Mais dans tout ça et à travers tout ça et avec tout ça, Dieu prépare du neuf. Chez nous, c'est toujours quand les nuits sont les plus longues et que le froid règne que s'allument les lumières de Noël...
J'ai oublié le nom du village natal du merveilleux Gilles Vigneault. Mais je n'ai pas oublié une chose : les maisons de ce village sont construites en bois de naufrage ! Ont été bâties avec pour matériau le bois de tous les navires sinistrés, échoués, dont les débris, comme des ossements, envahissent régulièrement le littoral.
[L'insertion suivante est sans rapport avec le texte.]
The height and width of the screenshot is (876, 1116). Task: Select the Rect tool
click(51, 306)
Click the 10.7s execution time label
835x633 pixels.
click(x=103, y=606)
Avec ça, on a construit des maisons !
Avec Héli et Anne, avec vous et avec moi, Dieu construit un avenir, des espoirs, du neuf. Toujours.
J'ai gardé pour la fin la découverte la plus étonnante de cette histoire... Avez-vous remarqué à quel moment Anne a cessé d'être triste ? On pourrait penser que c'est au moment où elle a su qu'elle était enceinte. Mais pas du tout ! Anne a cessé d'être triste après la bénédiction d'Héli. Cet accueil tout simple, cette brève bénédiction, ont fait qu'Anne a pu s'en aller, a pu manger, a cessé d'être triste, a fait l'amour avec son mari, a conçu Samuel.
Ce n'est pas parce qu'elle a eu un enfant qu'elle a cessé d'être triste. C'est parce qu'elle a cessé d'être triste qu'elle a eu un enfant. Le miracle a commencé dans son coeur.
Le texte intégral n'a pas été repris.